Print each record below character for character.

▶ **DATASET EXCERPTS**:
□ □ □ □ □ □ □

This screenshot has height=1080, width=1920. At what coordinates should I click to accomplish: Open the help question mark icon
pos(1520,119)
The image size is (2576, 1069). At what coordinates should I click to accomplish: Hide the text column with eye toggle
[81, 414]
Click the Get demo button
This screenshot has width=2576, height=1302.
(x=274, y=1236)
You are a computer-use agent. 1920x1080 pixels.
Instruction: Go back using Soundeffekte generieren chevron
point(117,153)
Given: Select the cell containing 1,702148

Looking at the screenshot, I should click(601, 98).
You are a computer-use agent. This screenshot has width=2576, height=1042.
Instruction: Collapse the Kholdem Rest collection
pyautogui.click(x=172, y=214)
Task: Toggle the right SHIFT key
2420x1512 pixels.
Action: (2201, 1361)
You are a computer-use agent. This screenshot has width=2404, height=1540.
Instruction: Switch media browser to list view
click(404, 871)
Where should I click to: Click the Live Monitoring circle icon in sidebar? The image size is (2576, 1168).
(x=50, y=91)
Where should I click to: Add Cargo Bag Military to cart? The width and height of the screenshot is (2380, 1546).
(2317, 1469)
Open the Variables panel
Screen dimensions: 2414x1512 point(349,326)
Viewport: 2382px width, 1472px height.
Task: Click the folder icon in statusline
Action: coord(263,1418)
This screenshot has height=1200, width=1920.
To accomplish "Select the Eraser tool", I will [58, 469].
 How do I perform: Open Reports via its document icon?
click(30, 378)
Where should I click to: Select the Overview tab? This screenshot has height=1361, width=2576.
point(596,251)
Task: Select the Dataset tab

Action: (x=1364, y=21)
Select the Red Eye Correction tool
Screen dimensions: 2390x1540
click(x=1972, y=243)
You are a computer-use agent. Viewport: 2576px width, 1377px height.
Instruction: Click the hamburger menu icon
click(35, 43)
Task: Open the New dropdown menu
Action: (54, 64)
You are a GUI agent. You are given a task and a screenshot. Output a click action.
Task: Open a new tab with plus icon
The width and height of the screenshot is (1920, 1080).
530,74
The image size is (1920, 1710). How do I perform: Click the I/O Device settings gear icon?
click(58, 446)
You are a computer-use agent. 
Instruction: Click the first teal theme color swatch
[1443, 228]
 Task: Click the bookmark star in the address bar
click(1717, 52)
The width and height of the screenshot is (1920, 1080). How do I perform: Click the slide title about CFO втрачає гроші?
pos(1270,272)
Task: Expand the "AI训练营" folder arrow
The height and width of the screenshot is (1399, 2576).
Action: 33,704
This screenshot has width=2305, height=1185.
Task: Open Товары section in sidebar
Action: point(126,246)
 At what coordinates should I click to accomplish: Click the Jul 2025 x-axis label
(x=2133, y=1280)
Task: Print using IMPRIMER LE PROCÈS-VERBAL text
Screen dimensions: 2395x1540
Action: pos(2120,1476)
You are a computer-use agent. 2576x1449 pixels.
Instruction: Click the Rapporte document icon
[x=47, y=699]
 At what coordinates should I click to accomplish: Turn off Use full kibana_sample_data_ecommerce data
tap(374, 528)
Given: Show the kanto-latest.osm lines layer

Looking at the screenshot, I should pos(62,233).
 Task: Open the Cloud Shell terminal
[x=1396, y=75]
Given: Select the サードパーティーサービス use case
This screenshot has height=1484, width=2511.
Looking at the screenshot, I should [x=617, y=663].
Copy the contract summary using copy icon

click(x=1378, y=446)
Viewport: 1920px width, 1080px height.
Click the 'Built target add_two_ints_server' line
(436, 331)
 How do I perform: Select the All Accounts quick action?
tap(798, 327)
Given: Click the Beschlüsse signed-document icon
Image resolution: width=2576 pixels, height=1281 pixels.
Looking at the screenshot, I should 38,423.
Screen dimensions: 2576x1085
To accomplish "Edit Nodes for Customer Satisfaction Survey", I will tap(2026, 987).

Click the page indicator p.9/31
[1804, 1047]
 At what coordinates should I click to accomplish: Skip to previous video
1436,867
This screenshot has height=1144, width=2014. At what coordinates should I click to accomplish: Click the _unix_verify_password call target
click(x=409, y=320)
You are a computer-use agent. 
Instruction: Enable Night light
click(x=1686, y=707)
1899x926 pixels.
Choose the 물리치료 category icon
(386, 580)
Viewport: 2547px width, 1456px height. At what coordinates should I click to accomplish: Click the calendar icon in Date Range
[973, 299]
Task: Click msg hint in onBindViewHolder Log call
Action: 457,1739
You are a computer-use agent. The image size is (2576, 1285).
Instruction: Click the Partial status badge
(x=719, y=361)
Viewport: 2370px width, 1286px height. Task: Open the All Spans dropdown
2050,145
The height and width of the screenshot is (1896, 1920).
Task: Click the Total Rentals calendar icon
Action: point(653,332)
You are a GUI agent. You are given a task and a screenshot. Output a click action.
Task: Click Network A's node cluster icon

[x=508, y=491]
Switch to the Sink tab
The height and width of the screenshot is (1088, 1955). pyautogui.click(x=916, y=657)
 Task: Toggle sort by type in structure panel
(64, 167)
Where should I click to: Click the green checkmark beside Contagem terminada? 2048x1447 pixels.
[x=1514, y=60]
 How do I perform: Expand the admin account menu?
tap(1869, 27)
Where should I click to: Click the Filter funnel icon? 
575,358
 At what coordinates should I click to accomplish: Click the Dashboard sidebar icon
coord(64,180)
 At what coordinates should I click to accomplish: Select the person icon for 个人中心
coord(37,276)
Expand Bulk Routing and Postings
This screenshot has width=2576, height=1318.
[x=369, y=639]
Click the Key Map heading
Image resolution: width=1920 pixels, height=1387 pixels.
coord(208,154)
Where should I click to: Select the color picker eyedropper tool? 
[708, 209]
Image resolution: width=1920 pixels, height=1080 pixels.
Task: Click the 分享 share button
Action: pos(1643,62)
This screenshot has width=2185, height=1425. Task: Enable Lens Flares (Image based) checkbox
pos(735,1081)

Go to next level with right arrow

□ □ □ □ □ □ □

▶ **ANSWER BOX**:
This screenshot has height=1080, width=1920. At what coordinates should I click to accomplish: Open the help question mark icon
pos(1520,119)
The image size is (2576, 1069). At what coordinates should I click to accomplish: Hide the text column with eye toggle
[81, 414]
Click the Get demo button
This screenshot has width=2576, height=1302.
(x=274, y=1236)
You are a computer-use agent. 1920x1080 pixels.
Instruction: Go back using Soundeffekte generieren chevron
point(117,153)
Given: Select the cell containing 1,702148

Looking at the screenshot, I should click(601, 98).
You are a computer-use agent. This screenshot has width=2576, height=1042.
Instruction: Collapse the Kholdem Rest collection
pyautogui.click(x=172, y=214)
Task: Toggle the right SHIFT key
2420x1512 pixels.
Action: (2201, 1361)
You are a computer-use agent. This screenshot has width=2404, height=1540.
Instruction: Switch media browser to list view
click(404, 871)
Where should I click to: Click the Live Monitoring circle icon in sidebar? The image size is (2576, 1168).
(x=50, y=91)
Where should I click to: Add Cargo Bag Military to cart? The width and height of the screenshot is (2380, 1546).
(2317, 1469)
Open the Variables panel
Screen dimensions: 2414x1512 point(349,326)
Viewport: 2382px width, 1472px height.
Task: Click the folder icon in statusline
Action: coord(263,1418)
This screenshot has height=1200, width=1920.
To accomplish "Select the Eraser tool", I will [58, 469].
 How do I perform: Open Reports via its document icon?
click(30, 378)
Where should I click to: Select the Overview tab? This screenshot has height=1361, width=2576.
point(596,251)
Task: Select the Dataset tab

Action: (x=1364, y=21)
Select the Red Eye Correction tool
Screen dimensions: 2390x1540
click(x=1972, y=243)
You are a computer-use agent. Viewport: 2576px width, 1377px height.
Instruction: Click the hamburger menu icon
click(35, 43)
Task: Open the New dropdown menu
Action: (54, 64)
You are a GUI agent. You are given a task and a screenshot. Output a click action.
Task: Open a new tab with plus icon
The width and height of the screenshot is (1920, 1080).
530,74
The image size is (1920, 1710). How do I perform: Click the I/O Device settings gear icon?
click(58, 446)
You are a computer-use agent. 
Instruction: Click the first teal theme color swatch
[1443, 228]
 Task: Click the bookmark star in the address bar
click(1717, 52)
The width and height of the screenshot is (1920, 1080). How do I perform: Click the slide title about CFO втрачає гроші?
pos(1270,272)
Task: Expand the "AI训练营" folder arrow
The height and width of the screenshot is (1399, 2576).
Action: 33,704
This screenshot has width=2305, height=1185.
Task: Open Товары section in sidebar
Action: point(126,246)
 At what coordinates should I click to accomplish: Click the Jul 2025 x-axis label
(x=2133, y=1280)
Task: Print using IMPRIMER LE PROCÈS-VERBAL text
Screen dimensions: 2395x1540
Action: pos(2120,1476)
You are a computer-use agent. 2576x1449 pixels.
Instruction: Click the Rapporte document icon
[x=47, y=699]
 At what coordinates should I click to accomplish: Turn off Use full kibana_sample_data_ecommerce data
tap(374, 528)
Given: Show the kanto-latest.osm lines layer

Looking at the screenshot, I should pos(62,233).
 Task: Open the Cloud Shell terminal
[x=1396, y=75]
Given: Select the サードパーティーサービス use case
This screenshot has height=1484, width=2511.
Looking at the screenshot, I should [x=617, y=663].
Copy the contract summary using copy icon

click(x=1378, y=446)
Viewport: 1920px width, 1080px height.
Click the 'Built target add_two_ints_server' line
(436, 331)
 How do I perform: Select the All Accounts quick action?
tap(798, 327)
Given: Click the Beschlüsse signed-document icon
Image resolution: width=2576 pixels, height=1281 pixels.
Looking at the screenshot, I should 38,423.
Screen dimensions: 2576x1085
To accomplish "Edit Nodes for Customer Satisfaction Survey", I will tap(2026, 987).

Click the page indicator p.9/31
[1804, 1047]
 At what coordinates should I click to accomplish: Skip to previous video
1436,867
This screenshot has height=1144, width=2014. At what coordinates should I click to accomplish: Click the _unix_verify_password call target
click(x=409, y=320)
You are a computer-use agent. 
Instruction: Enable Night light
click(x=1686, y=707)
1899x926 pixels.
Choose the 물리치료 category icon
(386, 580)
Viewport: 2547px width, 1456px height. At what coordinates should I click to accomplish: Click the calendar icon in Date Range
[973, 299]
Task: Click msg hint in onBindViewHolder Log call
Action: 457,1739
You are a computer-use agent. The image size is (2576, 1285).
Instruction: Click the Partial status badge
(x=719, y=361)
Viewport: 2370px width, 1286px height. Task: Open the All Spans dropdown
2050,145
The height and width of the screenshot is (1896, 1920).
Task: Click the Total Rentals calendar icon
Action: point(653,332)
You are a GUI agent. You are given a task and a screenshot. Output a click action.
Task: Click Network A's node cluster icon

[x=508, y=491]
Switch to the Sink tab
The height and width of the screenshot is (1088, 1955). pyautogui.click(x=916, y=657)
 Task: Toggle sort by type in structure panel
(64, 167)
Where should I click to: Click the green checkmark beside Contagem terminada? 2048x1447 pixels.
[x=1514, y=60]
 How do I perform: Expand the admin account menu?
tap(1869, 27)
Where should I click to: Click the Filter funnel icon? 
575,358
 At what coordinates should I click to accomplish: Click the Dashboard sidebar icon
coord(64,180)
 At what coordinates should I click to accomplish: Select the person icon for 个人中心
coord(37,276)
Expand Bulk Routing and Postings
This screenshot has width=2576, height=1318.
[x=369, y=639]
Click the Key Map heading
Image resolution: width=1920 pixels, height=1387 pixels.
coord(208,154)
Where should I click to: Select the color picker eyedropper tool? 
[708, 209]
Image resolution: width=1920 pixels, height=1080 pixels.
Task: Click the 分享 share button
Action: pos(1643,62)
This screenshot has width=2185, height=1425. Task: Enable Lens Flares (Image based) checkbox
pos(735,1081)

Go to next level with right arrow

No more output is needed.